In fact, when you talk about the issue with prominent analysts of American politics you tend to get the most contradictory views: “Trump’s approval ratings are terrible, but the media don’t like to say so because they were so wide off the mark in 2016 and don’t want to make the same mistake twice,” some commentators claim. In the same vein, some say that “Trump has lost the middle class, even bright-red Republican states such as Kentucky or Louisiana.”
Others have completely different opinions: “Trump can still speak to the heart of the average American voter who feels that someone really cares about him. Just look at the passion and the size of the crowds at his campaign rallies,” they say.

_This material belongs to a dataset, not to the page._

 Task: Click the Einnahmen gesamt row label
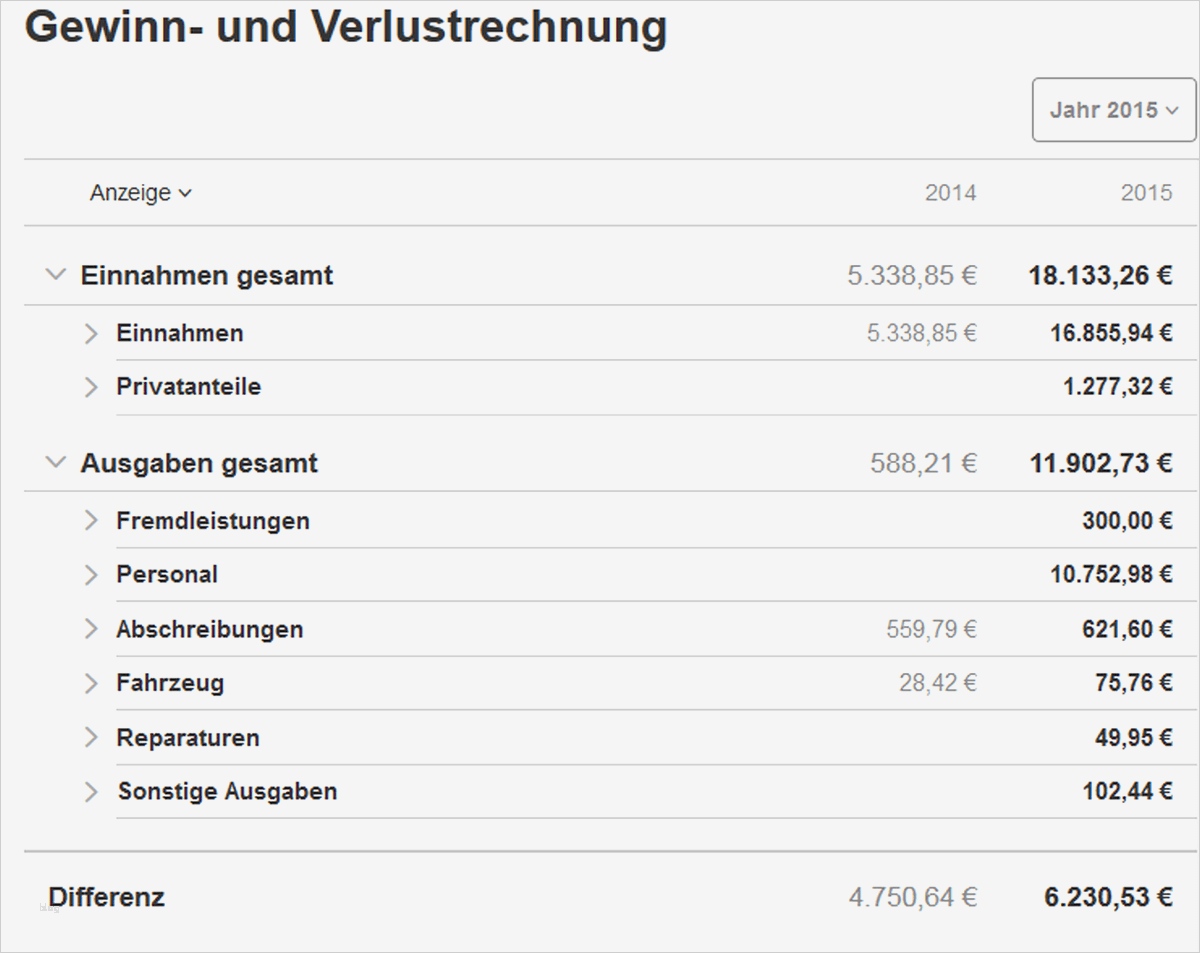click(208, 275)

The truth is that those who want Trump gone are worried that this will not happen. Their conversations are reminiscent of discussions in Athens in 2017 and 2018 when many pundits insisted that SYRIZA would not lose an election. Some said back then: “Don’t buy everything you hear in Kolonaki or the capital’s northern suburbs. Take a ride to Peristeri or Kokkinia, to get a sense of what people really think.”
Pretty much the same is said around dinner tables in Washington, only the talk is about the bubble of New York, Boston and California, as opposed to the real world of Texas or Missouri. In a year from now, we will know which side was right.
However, regardless of the election outcome, the damage to America runs deep and wide. The country is extremely polarized. Trump has been ruthless in using division as a political instrument. No matter who wins next year’s vote, they will have to deal with this – and uniting American society again will be a very tough job.
The institutions have also suffered a bruising. From the Department of Justice to that of State, one senses the breakdown of traditional institutions and the decision-making apparatus. The exploitation of institutions and divisive policies for political expediency will inevitably leave a mark, even if Trump does not get re-elected. Just as it did in Greece.